Whenever a line in the entries includes the word "information", copy that line out.

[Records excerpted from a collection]
▽

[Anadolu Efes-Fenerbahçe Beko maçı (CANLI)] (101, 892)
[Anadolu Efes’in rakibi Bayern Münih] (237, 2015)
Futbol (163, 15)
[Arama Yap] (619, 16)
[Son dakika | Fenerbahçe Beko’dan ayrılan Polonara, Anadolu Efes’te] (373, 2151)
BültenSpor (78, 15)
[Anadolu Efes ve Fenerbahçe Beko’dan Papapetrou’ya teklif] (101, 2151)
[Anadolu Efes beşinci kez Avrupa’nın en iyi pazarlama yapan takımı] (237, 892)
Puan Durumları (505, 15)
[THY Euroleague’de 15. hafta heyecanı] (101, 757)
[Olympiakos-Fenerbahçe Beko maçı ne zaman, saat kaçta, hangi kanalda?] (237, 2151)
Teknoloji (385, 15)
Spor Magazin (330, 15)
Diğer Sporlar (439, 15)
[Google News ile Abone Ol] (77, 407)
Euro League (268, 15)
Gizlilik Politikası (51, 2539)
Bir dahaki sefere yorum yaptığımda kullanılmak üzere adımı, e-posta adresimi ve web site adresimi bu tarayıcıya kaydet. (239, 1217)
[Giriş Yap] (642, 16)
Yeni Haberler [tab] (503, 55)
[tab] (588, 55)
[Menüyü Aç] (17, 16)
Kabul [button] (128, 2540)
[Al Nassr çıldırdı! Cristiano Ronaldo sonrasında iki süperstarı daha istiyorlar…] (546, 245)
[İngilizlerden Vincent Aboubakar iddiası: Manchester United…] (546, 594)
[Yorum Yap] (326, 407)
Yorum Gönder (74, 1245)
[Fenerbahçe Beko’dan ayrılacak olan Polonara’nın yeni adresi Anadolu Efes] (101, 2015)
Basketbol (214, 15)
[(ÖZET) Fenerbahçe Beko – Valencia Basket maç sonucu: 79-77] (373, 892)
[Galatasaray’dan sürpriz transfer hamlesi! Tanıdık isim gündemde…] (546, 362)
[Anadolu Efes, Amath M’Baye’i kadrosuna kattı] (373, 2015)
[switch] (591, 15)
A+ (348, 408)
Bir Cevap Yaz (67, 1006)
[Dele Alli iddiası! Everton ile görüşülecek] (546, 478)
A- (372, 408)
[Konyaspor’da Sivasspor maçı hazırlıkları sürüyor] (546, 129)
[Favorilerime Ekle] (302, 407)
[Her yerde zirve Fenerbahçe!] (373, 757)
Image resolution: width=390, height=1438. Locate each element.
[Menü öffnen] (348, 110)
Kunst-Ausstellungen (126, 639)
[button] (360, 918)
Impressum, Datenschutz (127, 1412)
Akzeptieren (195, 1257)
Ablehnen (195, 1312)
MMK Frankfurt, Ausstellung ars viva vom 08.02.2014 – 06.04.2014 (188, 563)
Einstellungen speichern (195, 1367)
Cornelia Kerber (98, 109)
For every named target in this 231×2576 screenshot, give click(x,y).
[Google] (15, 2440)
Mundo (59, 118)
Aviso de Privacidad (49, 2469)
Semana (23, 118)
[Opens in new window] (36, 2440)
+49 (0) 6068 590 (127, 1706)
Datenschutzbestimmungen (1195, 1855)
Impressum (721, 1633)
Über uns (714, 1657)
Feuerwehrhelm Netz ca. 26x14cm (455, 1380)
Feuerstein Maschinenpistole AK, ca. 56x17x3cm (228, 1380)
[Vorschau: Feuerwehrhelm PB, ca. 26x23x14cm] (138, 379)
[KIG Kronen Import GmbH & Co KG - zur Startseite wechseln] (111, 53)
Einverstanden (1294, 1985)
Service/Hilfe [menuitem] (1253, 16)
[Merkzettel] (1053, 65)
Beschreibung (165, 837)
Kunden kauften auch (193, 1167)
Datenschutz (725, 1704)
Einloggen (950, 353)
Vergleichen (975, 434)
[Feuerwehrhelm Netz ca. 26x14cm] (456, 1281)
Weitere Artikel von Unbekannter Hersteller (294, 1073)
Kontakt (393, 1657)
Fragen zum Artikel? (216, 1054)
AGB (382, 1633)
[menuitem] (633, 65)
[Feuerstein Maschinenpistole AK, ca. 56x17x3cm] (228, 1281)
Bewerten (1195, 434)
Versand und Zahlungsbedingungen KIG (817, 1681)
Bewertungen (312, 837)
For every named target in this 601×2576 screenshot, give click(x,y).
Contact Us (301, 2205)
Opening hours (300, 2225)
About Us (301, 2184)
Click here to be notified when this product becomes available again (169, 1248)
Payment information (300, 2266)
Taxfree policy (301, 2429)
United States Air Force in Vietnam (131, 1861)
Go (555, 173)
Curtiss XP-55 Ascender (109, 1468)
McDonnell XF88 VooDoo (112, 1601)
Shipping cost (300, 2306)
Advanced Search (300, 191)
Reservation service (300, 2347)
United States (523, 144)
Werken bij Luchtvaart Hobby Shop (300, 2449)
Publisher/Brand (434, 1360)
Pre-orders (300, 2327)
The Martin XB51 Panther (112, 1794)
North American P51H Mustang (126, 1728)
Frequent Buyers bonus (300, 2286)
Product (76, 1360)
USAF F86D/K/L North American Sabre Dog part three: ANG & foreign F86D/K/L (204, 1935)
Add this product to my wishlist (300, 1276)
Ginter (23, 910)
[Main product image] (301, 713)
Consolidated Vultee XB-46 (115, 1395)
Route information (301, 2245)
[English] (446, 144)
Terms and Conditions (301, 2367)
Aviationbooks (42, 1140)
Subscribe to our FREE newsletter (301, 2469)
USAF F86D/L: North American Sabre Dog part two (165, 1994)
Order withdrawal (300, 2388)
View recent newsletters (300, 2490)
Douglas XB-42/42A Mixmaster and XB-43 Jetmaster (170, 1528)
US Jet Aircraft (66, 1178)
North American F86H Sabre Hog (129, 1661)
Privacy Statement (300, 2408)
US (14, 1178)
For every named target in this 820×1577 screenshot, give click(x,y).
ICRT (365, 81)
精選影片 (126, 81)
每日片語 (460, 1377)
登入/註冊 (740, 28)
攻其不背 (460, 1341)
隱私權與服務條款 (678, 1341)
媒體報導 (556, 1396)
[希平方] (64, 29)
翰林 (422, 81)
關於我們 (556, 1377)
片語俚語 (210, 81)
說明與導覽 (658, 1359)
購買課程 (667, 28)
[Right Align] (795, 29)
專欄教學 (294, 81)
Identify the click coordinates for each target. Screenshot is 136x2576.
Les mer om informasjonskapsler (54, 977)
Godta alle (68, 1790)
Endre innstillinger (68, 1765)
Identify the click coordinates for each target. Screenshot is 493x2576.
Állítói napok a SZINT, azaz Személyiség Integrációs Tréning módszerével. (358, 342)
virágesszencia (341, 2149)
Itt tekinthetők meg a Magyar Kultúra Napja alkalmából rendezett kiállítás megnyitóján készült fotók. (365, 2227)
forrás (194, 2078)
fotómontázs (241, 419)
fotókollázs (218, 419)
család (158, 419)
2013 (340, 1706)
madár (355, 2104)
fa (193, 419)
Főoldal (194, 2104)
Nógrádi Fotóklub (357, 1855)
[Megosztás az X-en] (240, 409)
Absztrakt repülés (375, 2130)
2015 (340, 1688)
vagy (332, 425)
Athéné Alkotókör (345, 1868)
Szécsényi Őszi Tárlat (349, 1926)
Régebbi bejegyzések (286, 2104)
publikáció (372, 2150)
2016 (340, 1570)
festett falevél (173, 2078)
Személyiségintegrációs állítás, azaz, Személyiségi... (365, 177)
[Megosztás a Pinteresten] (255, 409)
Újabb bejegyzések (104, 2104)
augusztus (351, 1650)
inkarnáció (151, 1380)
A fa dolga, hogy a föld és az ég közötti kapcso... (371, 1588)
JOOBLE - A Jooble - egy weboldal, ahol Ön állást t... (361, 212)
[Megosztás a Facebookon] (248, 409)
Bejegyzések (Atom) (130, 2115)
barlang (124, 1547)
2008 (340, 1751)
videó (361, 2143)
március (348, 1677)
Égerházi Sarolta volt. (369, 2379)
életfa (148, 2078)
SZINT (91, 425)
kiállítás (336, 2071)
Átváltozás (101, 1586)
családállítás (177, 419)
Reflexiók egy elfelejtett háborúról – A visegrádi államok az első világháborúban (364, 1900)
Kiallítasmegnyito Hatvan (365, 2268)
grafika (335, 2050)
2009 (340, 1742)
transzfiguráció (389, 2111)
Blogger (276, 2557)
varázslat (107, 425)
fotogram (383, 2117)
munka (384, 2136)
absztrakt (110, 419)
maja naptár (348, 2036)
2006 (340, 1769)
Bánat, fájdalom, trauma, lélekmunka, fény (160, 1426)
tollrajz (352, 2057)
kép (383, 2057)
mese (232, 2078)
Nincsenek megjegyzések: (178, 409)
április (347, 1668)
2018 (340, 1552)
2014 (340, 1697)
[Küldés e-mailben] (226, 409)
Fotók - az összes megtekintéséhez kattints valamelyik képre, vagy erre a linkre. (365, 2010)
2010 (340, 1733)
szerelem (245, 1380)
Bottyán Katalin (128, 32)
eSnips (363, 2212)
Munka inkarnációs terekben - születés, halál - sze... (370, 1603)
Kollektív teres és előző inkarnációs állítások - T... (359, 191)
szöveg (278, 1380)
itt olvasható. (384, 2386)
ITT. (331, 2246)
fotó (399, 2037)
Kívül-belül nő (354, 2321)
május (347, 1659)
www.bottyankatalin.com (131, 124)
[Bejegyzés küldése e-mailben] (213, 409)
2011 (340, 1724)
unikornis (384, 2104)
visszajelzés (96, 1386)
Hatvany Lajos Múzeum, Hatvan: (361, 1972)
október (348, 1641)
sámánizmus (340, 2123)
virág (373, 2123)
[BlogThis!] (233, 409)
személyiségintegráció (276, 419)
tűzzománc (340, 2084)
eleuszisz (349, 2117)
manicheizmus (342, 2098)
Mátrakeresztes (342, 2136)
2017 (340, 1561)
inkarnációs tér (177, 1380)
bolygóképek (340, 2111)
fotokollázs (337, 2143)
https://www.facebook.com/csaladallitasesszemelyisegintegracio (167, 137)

△

*TASK OUTPUT*:
Payment information (300, 2266)
Route information (301, 2245)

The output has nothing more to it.